### What needs to be done
For this exercise, output the line containing "This screenshot has width=1024, height=600." and every line after it through the end of the records, exactly, and no other line.

### Input data
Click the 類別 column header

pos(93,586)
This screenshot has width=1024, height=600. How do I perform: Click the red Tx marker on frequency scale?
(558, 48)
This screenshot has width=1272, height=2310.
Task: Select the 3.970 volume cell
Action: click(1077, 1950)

### The answer
This screenshot has width=1024, height=600. How do I perform: Click the red Tx marker on frequency scale?
(558, 48)
This screenshot has width=1272, height=2310.
Task: Select the 3.970 volume cell
Action: click(1077, 1950)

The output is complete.